[WORK ORDER]: The answer is an exact copy of the lines from the one with "Instruction: Open the" to the end of the listing below, pictures left out.

[RECORDS TO USE]:
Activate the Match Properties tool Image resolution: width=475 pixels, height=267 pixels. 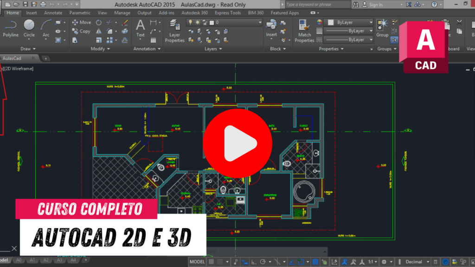click(304, 31)
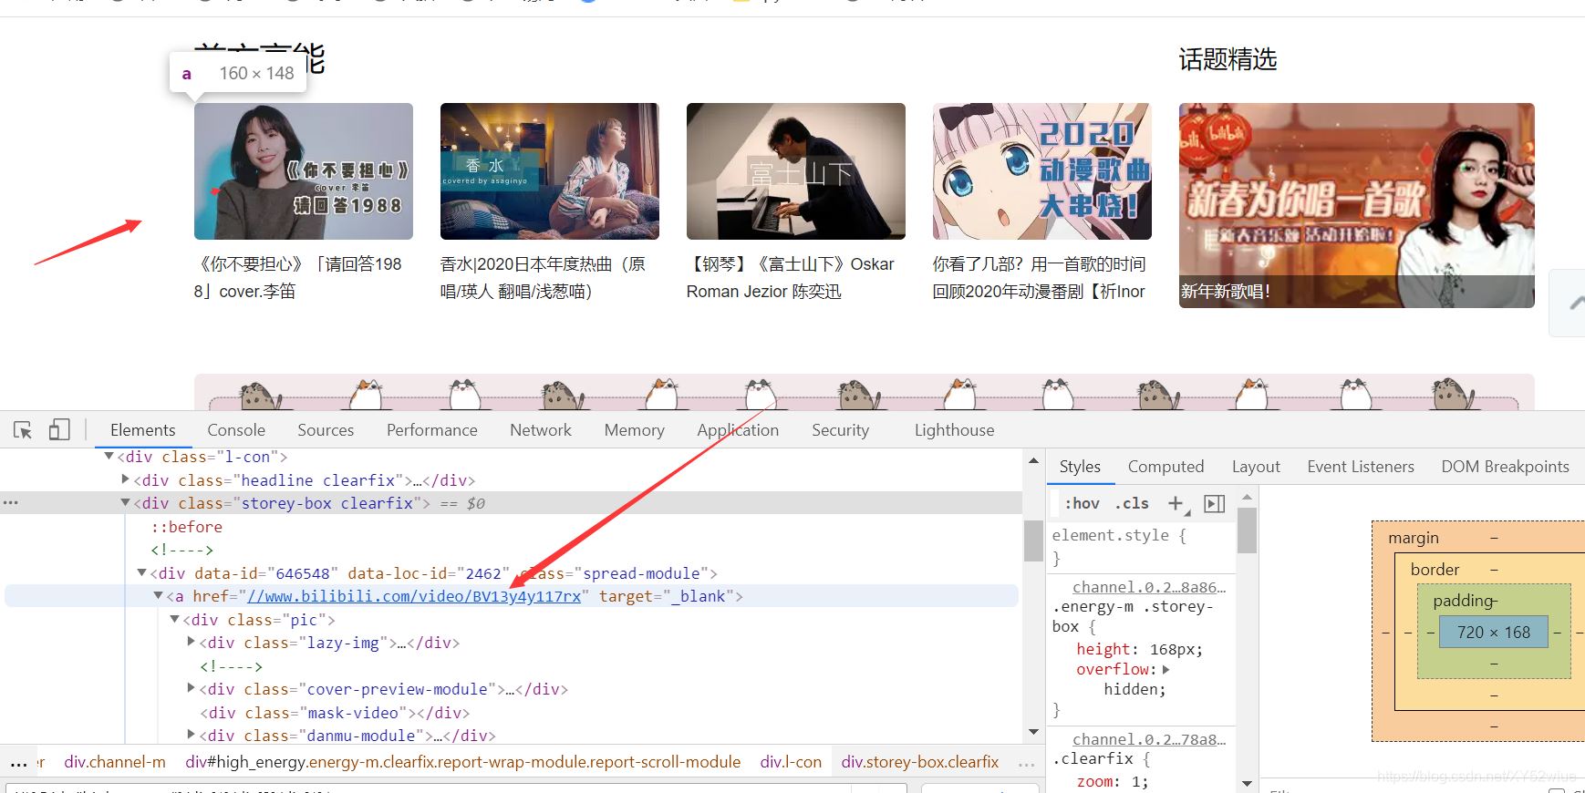Toggle the .cls class editor
The height and width of the screenshot is (793, 1585).
click(1132, 503)
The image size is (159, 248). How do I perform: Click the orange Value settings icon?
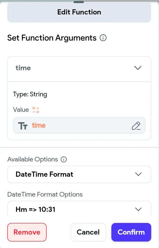pyautogui.click(x=36, y=110)
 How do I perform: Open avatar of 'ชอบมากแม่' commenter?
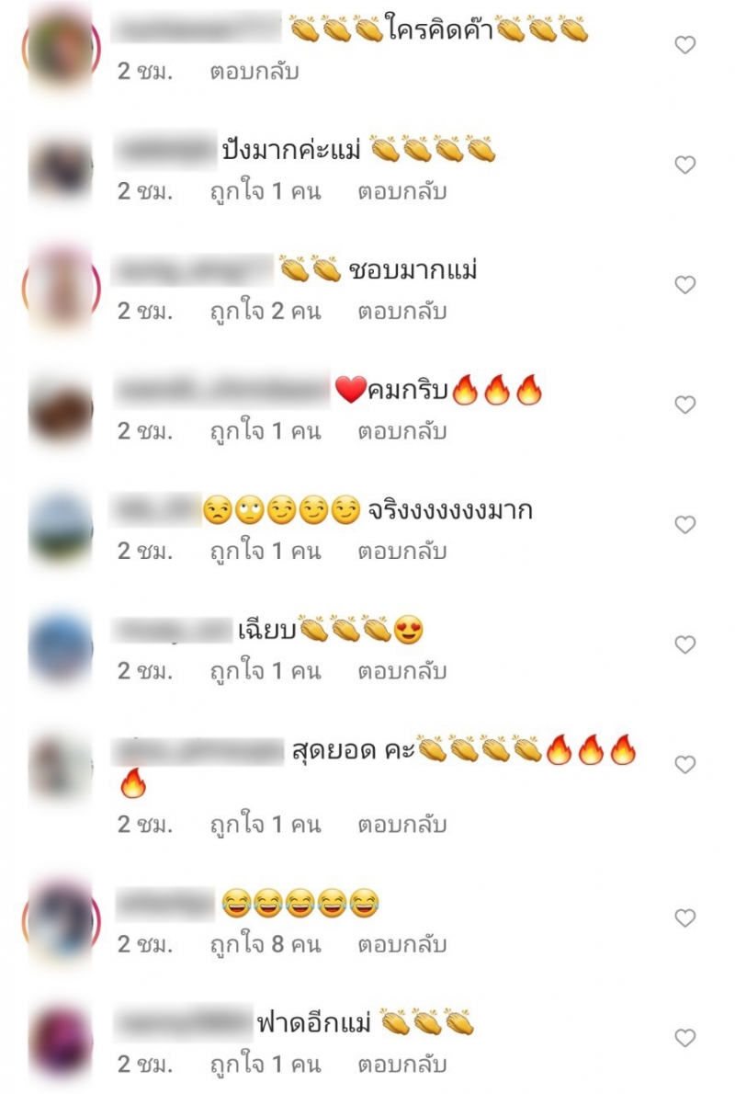[62, 288]

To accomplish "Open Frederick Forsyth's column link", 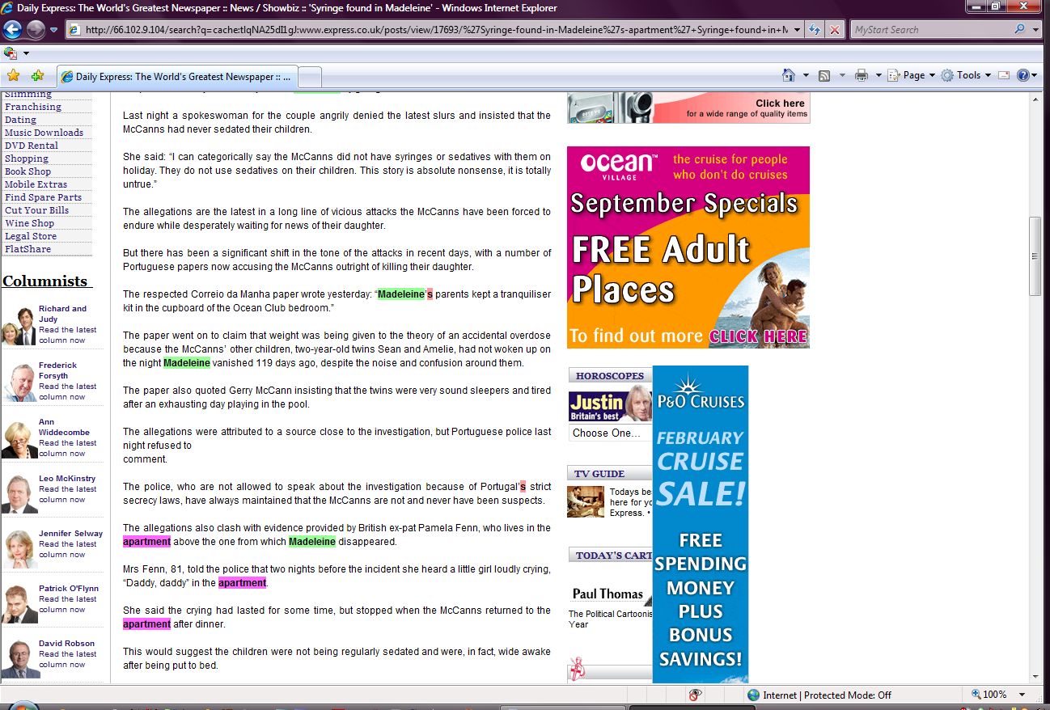I will click(57, 370).
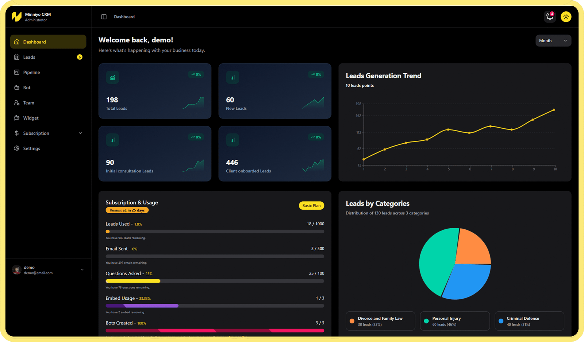Collapse sidebar using panel toggle icon
Image resolution: width=584 pixels, height=342 pixels.
pyautogui.click(x=104, y=17)
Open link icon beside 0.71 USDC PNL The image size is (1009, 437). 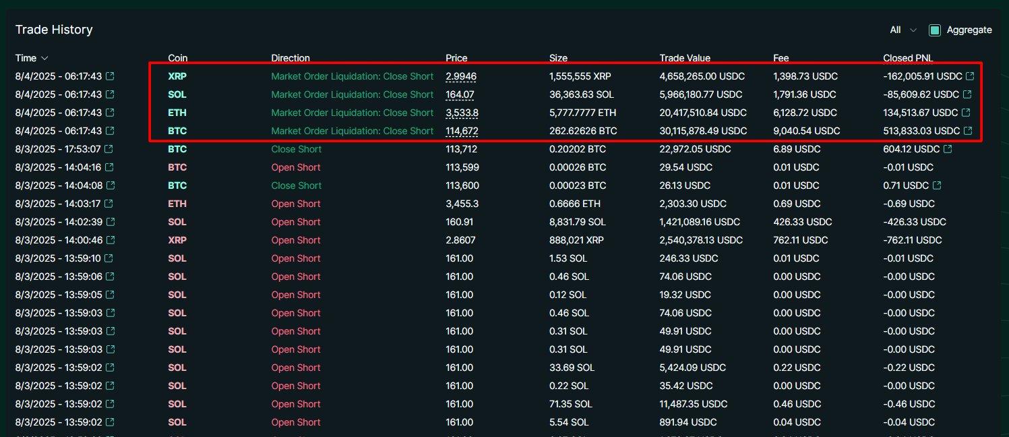tap(937, 185)
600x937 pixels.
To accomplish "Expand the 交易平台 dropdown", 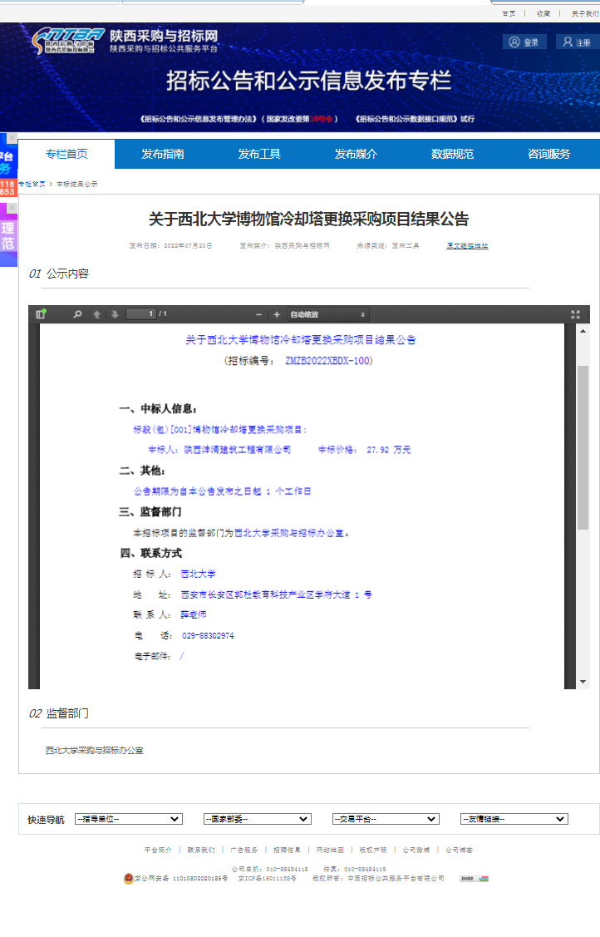I will [385, 819].
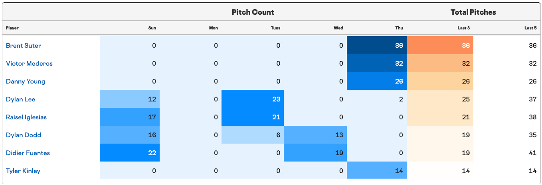Click Didier Fuentes' Sunday 22 cell
The width and height of the screenshot is (542, 185).
(130, 153)
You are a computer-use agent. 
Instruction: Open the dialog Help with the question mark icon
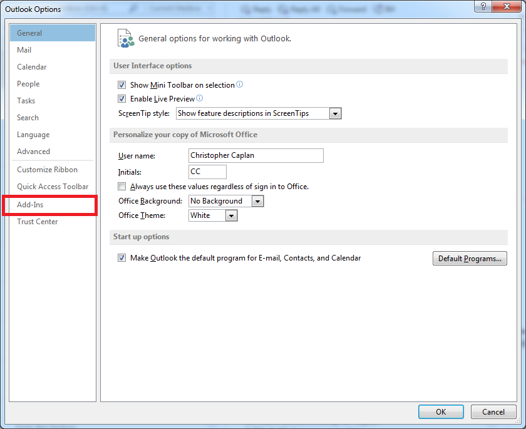pyautogui.click(x=482, y=6)
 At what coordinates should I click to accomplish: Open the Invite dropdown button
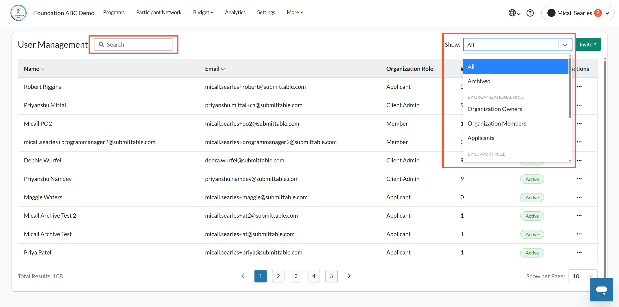point(588,44)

[RESPONSE]:
Instruction: Open the dialog Help with the question mark icon
pyautogui.click(x=482, y=6)
 At what coordinates should I click to accomplish: Open the Invite dropdown button
point(588,44)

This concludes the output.